Stored data entries:
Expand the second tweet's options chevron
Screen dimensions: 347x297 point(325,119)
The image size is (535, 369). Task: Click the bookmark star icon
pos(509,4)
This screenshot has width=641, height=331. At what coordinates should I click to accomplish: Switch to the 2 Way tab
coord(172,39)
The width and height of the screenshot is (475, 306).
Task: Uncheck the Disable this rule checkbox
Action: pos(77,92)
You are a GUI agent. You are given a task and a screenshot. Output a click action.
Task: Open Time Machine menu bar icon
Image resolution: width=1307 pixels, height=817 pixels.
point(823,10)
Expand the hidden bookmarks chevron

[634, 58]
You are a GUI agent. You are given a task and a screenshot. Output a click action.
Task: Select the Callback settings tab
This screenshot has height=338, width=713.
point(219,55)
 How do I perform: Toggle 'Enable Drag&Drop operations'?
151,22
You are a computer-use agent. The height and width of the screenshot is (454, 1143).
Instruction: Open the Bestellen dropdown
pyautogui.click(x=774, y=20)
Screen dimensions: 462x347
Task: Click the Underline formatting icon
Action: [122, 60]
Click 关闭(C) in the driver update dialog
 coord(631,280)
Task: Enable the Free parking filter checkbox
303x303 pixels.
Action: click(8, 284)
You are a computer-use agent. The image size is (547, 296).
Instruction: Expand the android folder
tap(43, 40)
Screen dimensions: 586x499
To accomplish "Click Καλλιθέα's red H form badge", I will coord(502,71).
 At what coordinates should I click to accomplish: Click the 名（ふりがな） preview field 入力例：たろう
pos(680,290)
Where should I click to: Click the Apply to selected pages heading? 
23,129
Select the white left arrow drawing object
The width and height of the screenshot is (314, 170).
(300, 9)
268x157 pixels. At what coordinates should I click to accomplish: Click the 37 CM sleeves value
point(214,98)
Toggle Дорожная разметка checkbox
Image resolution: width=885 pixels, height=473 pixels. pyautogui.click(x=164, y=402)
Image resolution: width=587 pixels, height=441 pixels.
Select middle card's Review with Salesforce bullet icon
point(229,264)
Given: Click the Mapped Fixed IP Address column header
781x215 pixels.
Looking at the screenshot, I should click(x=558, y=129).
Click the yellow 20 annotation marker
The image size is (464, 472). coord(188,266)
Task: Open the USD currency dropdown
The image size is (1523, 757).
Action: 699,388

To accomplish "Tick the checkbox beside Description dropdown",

● **Exercise aim**: Count up the lines in the records where the string "agent" appears. Your reply is that number alone.

● **Answer to this exercise**: 4